La iniciativa surgió de manera espontánea entre pequeños y medianos productores, luego de dos movilizaciones realizadas en General Paz y Lomas del Mirador, zona considerada el corazón de la industria.
De un café a un plan de lucha nacional
Lito Albano, dueño de la marca Luna Chiara, confirmó que el movimiento nació tras una charla informal y que en solo 15 días ya sumó a casi 280 empresarios en un grupo de WhatsApp.
"Nos juntamos en un café y dijimos que algo teníamos que hacer. Empezamos a convocar por nuestra cuenta y sin apoyo de nadie. Ya hicimos dos manifestaciones con una convocatoria muy importante y ahora estamos trabajando para que la del 24 de septiembre sea todavía más grande", relató a Mundo Gremial.
El objetivo final es una gran marcha nacional, cuyo escenario deseado es Plaza de Mayo. "Todavía estamos definiendo el lugar, pero la movilización se va a hacer porque ya no se puede soportar", advirtió.
Más de 8.000 puestos perdidos y fábricas cerradas
El anuncio se da en un contexto de fuerte retroceso laboral.

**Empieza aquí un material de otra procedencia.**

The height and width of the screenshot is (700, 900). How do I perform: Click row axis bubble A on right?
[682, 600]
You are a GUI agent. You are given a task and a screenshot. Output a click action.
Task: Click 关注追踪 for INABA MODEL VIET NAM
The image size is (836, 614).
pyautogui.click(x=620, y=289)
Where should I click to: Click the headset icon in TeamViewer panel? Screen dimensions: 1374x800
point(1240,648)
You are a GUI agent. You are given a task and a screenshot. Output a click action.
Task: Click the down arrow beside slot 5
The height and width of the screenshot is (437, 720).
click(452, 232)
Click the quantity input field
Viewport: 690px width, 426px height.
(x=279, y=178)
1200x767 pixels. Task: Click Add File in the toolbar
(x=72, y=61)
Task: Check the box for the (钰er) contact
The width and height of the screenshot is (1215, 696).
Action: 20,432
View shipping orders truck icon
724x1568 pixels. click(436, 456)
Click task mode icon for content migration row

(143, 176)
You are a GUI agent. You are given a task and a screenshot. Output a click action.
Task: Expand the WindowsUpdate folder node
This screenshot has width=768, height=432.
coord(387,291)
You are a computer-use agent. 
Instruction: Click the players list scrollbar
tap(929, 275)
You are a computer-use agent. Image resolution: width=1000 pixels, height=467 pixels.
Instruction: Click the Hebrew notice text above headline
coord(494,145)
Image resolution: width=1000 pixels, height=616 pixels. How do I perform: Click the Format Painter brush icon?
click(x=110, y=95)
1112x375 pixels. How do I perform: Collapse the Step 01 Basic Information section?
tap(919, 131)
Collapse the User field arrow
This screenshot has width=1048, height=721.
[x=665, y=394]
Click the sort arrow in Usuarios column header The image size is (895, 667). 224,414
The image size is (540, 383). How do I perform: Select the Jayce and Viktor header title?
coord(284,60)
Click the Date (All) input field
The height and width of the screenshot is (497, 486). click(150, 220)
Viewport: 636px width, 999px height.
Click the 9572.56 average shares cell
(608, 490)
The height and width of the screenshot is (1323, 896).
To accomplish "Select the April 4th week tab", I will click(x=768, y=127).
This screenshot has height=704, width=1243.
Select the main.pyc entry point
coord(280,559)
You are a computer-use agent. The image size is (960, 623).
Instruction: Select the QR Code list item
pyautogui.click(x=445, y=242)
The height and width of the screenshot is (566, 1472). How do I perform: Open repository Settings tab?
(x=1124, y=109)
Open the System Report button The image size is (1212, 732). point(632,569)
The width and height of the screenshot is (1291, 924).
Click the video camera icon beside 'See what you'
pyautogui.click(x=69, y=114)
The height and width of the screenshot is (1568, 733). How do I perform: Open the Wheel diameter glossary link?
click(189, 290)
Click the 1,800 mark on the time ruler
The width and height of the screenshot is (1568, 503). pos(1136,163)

Según la Unión de Trabajadores de la Industria del Calzado (UTICRA), el sector perdió más de 8.000 puestos de trabajo desde el inicio del gobierno de Javier Milei.
Entre los casos más recientes se cuentan el cierre de la planta de Dass en Eldorado, Misiones, y el cierre de Coopershoes en Las Flores, donde trabajaban alrededor de 150 operarios.
"Se notó el cambio a partir de 2024 y cada vez estamos peor. Estamos cayendo en la agonía de casi una muerte segura", alertó Albano.
"Es imposible competir"
Los fabricantes denuncian una caída estrepitosa de las ventas y la imposibilidad de competir con el producto importado.
"Uno trata de mantener los precios porque lo que viene de afuera llega altamente subsidiado. La ganancia es mínima y no alcanza para pagar alquileres, sueldos, servicios e impuestos. Es imposible competir de esta manera", explicó el dueño de Luna Chiara.
En esa línea, lanzó un mensaje directo al presidente y al ministro de Economía: "Le pedimos al Gobierno que piense en el sector industrial, que es el que genera trabajo. La clase media está desapareciendo: ya es pobre y los pobres están pasando a ser indigentes. Mucha gente de la clase media y trabajadora lo votó y hoy está padeciendo las consecuencias".
La misma preocupación expresó Jorge, dueño de calzados Jorginho y con 55 años en el rubro: "Vine a cobrar y no me pueden pagar. Me devolvieron zapatos y tampoco me compran. Los aparadores me piden trabajo desesperadamente y yo quisiera dárselo, pero no tengo pedidos. Si el comercio no vende, no nos compra y toda la rueda se detiene. Nosotros queremos trabajar".
El empresario aseguró que nunca vivió una crisis similar y reveló un cambio de postura entre sus colegas: "Hubo mucha gente del rubro que lo votó, más de la que no lo votó. Ahora muchos dicen que no lo vuelven a votar".
Desde el sector piden medidas urgentes para promover el consumo de calzado argentino. "Esta carrera no la vamos a abandonar", concluyeron.